SET TASK A
Below the text come some rows. Rewrite the rows between the one holding "Task: Expand the chrono package folder" and the one holding "click(x=728, y=295)", inclusive, keeping the requests as they are. Multiply every coordinate in the answers by 0.9 and round to whole numbers, with halves rounded up.

---- PAGE EXCERPT

Re: [PATCH v2] btrfs: unify the error pathes in __extent_writepage() for subpage and regular sectorsize

linux-btrfs.vger.kernel.org archive mirror
 help / color / mirror / Atom feed

From: Qu Wenruo <wqu@suse.com>
To: linux-btrfs@vger.kernel.org
Subject: Re: [PATCH v2] btrfs: unify the error pathes in __extent_writepage() for subpage and regular sectorsize
Date: Mon, 2 Aug 2021 18:27:39 +0800	[thread overview]
Message-ID: <3c7d2da3-5038-3737-bf9f-c31106ca7767@suse.com> (raw)
In-Reply-To: <20210723060657.198883-1-wqu@suse.com>



On 2021/7/23 下午2:06, Qu Wenruo wrote:
> [BUG]
> When running btrfs/160 in a loop for subpage with experimental
> compression support, it has a high chance to crash (~20%):
> 
>   BTRFS critical (device dm-7): panic in __btrfs_add_ordered_extent:238: inconsistency in ordered tree at offset 0 (errno=-17 Object already exists)
>   ------------[ cut here ]------------
>   kernel BUG at fs/btrfs/ordered-data.c:238!
>   Internal error: Oops - BUG: 0 [#1] SMP
>   pc : __btrfs_add_ordered_extent+0x550/0x670 [btrfs]
>   lr : __btrfs_add_ordered_extent+0x550/0x670 [btrfs]
>   Call trace:
>    __btrfs_add_ordered_extent+0x550/0x670 [btrfs]
>    btrfs_add_ordered_extent+0x2c/0x50 [btrfs]
>    run_delalloc_nocow+0x81c/0x8fc [btrfs]
>    btrfs_run_delalloc_range+0xa4/0x390 [btrfs]
>    writepage_delalloc+0xc0/0x1ac [btrfs]
>    __extent_writepage+0xf4/0x370 [btrfs]
>    extent_write_cache_pages+0x288/0x4f4 [btrfs]
>    extent_writepages+0x58/0xe0 [btrfs]
>    btrfs_writepages+0x1c/0x30 [btrfs]
>    do_writepages+0x60/0x110
>    __filemap_fdatawrite_range+0x108/0x170
>    filemap_fdatawrite_range+0x20/0x30
>    btrfs_fdatawrite_range+0x34/0x4dc [btrfs]
>    __btrfs_write_out_cache+0x34c/0x480 [btrfs]
>    btrfs_write_out_cache+0x144/0x220 [btrfs]
>    btrfs_start_dirty_block_groups+0x3ac/0x6b0 [btrfs]
>    btrfs_commit_transaction+0xd0/0xbb4 [btrfs]
>    btrfs_sync_fs+0x64/0x1cc [btrfs]
>    sync_fs_one_sb+0x3c/0x50
>    iterate_supers+0xcc/0x1d4
>    ksys_sync+0x6c/0xd0
>    __arm64_sys_sync+0x1c/0x30
>    invoke_syscall+0x50/0x120
>    el0_svc_common.constprop.0+0x4c/0xd4
>    do_el0_svc+0x30/0x9c
>    el0_svc+0x2c/0x54
>    el0_sync_handler+0x1a8/0x1b0
>    el0_sync+0x198/0x1c0
>   ---[ end trace 336f67369ae6e0af ]---
> 
> [CAUSE]
> For subpage case, we can have multiple sectors inside a page, this makes
> it possible for __extent_writepage() to have part of its page submitted
> before returning.

--------
---- SOURCE DATA

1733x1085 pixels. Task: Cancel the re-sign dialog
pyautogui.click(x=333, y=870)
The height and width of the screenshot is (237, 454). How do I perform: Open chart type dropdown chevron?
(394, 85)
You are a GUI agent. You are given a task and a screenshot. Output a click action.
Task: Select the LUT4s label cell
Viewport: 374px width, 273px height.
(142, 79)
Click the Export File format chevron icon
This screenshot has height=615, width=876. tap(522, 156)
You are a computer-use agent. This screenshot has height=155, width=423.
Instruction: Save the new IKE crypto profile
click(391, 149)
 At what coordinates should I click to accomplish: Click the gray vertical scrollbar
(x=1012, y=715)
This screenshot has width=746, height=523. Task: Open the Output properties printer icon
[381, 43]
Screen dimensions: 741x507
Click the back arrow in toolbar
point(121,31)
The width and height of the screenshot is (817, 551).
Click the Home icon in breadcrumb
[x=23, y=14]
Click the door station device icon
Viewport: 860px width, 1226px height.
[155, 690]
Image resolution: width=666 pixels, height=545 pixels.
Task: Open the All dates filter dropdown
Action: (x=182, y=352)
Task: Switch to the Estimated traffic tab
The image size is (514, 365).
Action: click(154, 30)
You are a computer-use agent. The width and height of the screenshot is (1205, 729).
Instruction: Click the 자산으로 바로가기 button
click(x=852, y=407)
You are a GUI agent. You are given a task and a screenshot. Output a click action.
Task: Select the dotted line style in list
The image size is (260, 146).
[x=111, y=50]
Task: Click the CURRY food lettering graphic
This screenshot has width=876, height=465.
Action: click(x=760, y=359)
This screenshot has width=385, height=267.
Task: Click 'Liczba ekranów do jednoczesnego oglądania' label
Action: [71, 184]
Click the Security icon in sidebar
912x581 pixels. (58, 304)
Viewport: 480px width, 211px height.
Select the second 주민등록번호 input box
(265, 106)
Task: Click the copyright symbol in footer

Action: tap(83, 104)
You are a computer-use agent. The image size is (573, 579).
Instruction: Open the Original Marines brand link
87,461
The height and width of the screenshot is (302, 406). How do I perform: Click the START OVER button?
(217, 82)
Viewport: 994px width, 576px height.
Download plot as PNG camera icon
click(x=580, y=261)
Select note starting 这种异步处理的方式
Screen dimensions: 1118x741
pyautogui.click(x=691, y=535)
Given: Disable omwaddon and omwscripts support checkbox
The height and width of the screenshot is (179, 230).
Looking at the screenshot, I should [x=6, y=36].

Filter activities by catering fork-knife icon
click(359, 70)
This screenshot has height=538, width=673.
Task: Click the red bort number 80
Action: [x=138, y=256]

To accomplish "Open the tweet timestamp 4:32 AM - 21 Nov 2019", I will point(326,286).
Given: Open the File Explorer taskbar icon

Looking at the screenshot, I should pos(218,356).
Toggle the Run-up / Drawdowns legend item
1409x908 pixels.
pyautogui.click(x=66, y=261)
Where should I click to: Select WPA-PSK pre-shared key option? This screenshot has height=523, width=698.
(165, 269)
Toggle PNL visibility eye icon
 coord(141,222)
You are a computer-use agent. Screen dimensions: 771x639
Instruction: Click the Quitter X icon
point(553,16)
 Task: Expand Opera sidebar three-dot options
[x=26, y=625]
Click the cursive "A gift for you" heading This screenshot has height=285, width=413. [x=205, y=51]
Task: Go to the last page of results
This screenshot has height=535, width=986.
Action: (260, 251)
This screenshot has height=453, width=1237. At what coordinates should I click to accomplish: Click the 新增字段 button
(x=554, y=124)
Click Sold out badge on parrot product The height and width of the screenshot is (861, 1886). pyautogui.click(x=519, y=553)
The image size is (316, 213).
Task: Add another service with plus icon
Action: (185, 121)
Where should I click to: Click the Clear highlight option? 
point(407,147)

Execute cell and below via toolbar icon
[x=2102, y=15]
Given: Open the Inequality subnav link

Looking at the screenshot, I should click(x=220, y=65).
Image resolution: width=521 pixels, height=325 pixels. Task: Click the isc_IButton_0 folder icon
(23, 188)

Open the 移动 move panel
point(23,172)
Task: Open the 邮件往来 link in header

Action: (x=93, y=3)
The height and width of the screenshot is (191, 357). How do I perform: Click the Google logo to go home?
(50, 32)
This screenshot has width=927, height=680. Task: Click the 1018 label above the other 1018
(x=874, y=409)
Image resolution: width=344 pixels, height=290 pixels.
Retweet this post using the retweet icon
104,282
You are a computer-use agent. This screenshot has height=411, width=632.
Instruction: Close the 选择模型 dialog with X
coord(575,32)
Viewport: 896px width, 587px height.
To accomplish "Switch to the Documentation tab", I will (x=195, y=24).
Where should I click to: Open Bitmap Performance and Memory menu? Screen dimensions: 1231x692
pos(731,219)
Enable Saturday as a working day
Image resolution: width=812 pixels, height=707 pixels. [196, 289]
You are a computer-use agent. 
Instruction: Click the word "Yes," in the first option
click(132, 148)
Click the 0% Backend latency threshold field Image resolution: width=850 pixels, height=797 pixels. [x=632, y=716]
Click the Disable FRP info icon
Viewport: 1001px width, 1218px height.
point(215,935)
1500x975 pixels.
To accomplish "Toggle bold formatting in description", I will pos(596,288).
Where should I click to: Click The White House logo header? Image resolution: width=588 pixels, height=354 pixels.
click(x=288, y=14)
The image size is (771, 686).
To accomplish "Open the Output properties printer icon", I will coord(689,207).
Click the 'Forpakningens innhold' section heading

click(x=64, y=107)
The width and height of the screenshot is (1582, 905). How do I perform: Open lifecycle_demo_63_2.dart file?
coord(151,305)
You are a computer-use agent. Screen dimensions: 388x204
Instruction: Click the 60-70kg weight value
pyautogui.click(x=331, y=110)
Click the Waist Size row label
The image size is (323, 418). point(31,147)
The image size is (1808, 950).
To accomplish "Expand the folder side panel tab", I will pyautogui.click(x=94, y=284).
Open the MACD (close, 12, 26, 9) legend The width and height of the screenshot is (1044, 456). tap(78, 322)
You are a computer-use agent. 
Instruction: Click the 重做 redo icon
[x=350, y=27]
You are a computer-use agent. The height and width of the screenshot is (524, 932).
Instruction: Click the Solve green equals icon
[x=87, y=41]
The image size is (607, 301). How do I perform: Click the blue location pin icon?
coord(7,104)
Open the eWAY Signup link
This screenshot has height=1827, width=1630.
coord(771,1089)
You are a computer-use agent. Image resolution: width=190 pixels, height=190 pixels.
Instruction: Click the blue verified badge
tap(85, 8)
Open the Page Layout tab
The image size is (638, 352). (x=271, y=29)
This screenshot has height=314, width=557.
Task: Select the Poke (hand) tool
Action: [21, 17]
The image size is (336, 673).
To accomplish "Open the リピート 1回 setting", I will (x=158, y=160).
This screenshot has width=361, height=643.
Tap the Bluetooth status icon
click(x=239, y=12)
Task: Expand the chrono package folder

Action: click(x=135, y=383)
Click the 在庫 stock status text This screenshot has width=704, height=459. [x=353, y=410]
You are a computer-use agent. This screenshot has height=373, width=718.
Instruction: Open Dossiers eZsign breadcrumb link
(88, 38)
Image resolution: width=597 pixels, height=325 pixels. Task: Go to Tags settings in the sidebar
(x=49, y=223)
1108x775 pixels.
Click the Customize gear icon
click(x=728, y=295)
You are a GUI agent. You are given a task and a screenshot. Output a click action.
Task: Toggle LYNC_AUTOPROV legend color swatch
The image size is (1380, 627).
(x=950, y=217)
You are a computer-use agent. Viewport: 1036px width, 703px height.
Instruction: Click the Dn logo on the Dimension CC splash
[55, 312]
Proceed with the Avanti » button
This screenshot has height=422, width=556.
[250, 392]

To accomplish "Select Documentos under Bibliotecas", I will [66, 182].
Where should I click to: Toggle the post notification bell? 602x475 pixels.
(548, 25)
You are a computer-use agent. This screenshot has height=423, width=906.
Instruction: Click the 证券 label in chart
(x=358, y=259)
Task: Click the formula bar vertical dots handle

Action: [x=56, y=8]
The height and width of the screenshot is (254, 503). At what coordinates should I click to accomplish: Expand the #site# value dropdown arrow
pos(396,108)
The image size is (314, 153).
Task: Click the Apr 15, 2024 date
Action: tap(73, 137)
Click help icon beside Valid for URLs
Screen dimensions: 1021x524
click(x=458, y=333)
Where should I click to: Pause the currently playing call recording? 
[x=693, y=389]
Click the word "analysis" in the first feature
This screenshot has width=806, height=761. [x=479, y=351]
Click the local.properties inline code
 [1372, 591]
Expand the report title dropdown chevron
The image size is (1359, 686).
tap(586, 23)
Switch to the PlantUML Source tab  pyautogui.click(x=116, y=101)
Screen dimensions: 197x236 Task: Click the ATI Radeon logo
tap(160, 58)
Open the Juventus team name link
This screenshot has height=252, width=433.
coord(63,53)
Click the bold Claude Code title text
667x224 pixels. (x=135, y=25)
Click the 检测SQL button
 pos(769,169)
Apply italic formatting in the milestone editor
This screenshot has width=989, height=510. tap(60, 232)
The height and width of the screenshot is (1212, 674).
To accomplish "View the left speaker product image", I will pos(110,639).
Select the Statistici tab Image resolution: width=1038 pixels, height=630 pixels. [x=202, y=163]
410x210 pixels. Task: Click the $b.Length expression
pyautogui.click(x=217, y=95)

--------

SET TASK B
According to the btrfs patch reply, at which file and line is the kernel BUG reported?

TASK RESPONSE A
Task: Expand the chrono package folder

Action: click(x=122, y=345)
Click the 在庫 stock status text This screenshot has width=704, height=459. [x=318, y=369]
You are a computer-use agent. This screenshot has height=373, width=718.
Instruction: Open Dossiers eZsign breadcrumb link
(79, 34)
Image resolution: width=597 pixels, height=325 pixels. Task: Go to Tags settings in the sidebar
(x=44, y=201)
1108x775 pixels.
Click the Customize gear icon
click(x=655, y=266)

TASK RESPONSE B
fs/btrfs/ordered-data.c:238